* **Prompt**:
Give back every line of the data, word for word.

* **Data for analysis**:
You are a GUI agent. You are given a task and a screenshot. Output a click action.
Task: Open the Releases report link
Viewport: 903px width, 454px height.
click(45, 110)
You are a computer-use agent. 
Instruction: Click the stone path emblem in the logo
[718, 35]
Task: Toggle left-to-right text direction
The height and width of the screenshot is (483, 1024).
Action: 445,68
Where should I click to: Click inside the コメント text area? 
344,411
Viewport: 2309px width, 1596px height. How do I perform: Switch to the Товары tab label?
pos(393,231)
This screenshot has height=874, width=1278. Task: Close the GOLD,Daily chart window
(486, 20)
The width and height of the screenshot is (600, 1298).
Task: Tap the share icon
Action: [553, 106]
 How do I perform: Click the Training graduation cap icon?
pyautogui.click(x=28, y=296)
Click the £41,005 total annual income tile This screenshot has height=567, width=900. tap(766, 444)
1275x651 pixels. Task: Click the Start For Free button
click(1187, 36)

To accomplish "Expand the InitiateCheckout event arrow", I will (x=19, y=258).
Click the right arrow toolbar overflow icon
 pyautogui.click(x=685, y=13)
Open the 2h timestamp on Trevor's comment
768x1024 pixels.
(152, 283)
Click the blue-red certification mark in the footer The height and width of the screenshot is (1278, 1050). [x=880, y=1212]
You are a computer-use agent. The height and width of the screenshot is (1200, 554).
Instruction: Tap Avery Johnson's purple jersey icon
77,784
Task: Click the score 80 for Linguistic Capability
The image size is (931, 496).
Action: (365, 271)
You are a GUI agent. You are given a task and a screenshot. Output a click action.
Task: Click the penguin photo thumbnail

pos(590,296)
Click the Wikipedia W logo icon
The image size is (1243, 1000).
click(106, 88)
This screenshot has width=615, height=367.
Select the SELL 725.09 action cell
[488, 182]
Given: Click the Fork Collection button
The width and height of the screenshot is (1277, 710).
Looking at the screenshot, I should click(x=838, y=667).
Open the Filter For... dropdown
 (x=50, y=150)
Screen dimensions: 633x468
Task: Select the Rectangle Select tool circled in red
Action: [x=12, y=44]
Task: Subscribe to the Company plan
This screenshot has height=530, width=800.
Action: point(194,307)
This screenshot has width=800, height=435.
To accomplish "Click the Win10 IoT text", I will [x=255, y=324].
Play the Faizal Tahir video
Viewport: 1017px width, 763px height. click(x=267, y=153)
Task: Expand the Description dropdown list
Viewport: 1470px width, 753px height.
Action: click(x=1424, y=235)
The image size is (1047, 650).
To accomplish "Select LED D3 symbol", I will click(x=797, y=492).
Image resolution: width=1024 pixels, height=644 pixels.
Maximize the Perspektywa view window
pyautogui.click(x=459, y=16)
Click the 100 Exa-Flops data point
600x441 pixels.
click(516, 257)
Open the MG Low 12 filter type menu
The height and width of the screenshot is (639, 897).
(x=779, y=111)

* **Task output**:
You are a GUI agent. You are given a task and a screenshot. Output a click action.
Task: Open the Releases report link
Viewport: 903px width, 454px height.
click(45, 110)
You are a computer-use agent. 
Instruction: Click the stone path emblem in the logo
[718, 35]
Task: Toggle left-to-right text direction
The height and width of the screenshot is (483, 1024).
Action: 445,68
Where should I click to: Click inside the コメント text area? 
344,411
Viewport: 2309px width, 1596px height. How do I perform: Switch to the Товары tab label?
pos(393,231)
This screenshot has height=874, width=1278. Task: Close the GOLD,Daily chart window
(486, 20)
The width and height of the screenshot is (600, 1298).
Task: Tap the share icon
Action: [553, 106]
 How do I perform: Click the Training graduation cap icon?
pyautogui.click(x=28, y=296)
Click the £41,005 total annual income tile This screenshot has height=567, width=900. tap(766, 444)
1275x651 pixels. Task: Click the Start For Free button
click(1187, 36)

To accomplish "Expand the InitiateCheckout event arrow", I will (x=19, y=258).
Click the right arrow toolbar overflow icon
 pyautogui.click(x=685, y=13)
Open the 2h timestamp on Trevor's comment
768x1024 pixels.
(152, 283)
Click the blue-red certification mark in the footer The height and width of the screenshot is (1278, 1050). [x=880, y=1212]
You are a computer-use agent. The height and width of the screenshot is (1200, 554).
Instruction: Tap Avery Johnson's purple jersey icon
77,784
Task: Click the score 80 for Linguistic Capability
The image size is (931, 496).
Action: (365, 271)
You are a GUI agent. You are given a task and a screenshot. Output a click action.
Task: Click the penguin photo thumbnail

pos(590,296)
Click the Wikipedia W logo icon
The image size is (1243, 1000).
click(106, 88)
This screenshot has width=615, height=367.
Select the SELL 725.09 action cell
[488, 182]
Given: Click the Fork Collection button
The width and height of the screenshot is (1277, 710).
Looking at the screenshot, I should click(x=838, y=667).
Open the Filter For... dropdown
 (x=50, y=150)
Screen dimensions: 633x468
Task: Select the Rectangle Select tool circled in red
Action: [x=12, y=44]
Task: Subscribe to the Company plan
This screenshot has height=530, width=800.
Action: point(194,307)
This screenshot has width=800, height=435.
To accomplish "Click the Win10 IoT text", I will [x=255, y=324].
Play the Faizal Tahir video
Viewport: 1017px width, 763px height. click(x=267, y=153)
Task: Expand the Description dropdown list
Viewport: 1470px width, 753px height.
Action: click(x=1424, y=235)
The image size is (1047, 650).
To accomplish "Select LED D3 symbol", I will click(x=797, y=492).
Image resolution: width=1024 pixels, height=644 pixels.
Maximize the Perspektywa view window
pyautogui.click(x=459, y=16)
Click the 100 Exa-Flops data point
600x441 pixels.
click(516, 257)
Open the MG Low 12 filter type menu
The height and width of the screenshot is (639, 897).
(x=779, y=111)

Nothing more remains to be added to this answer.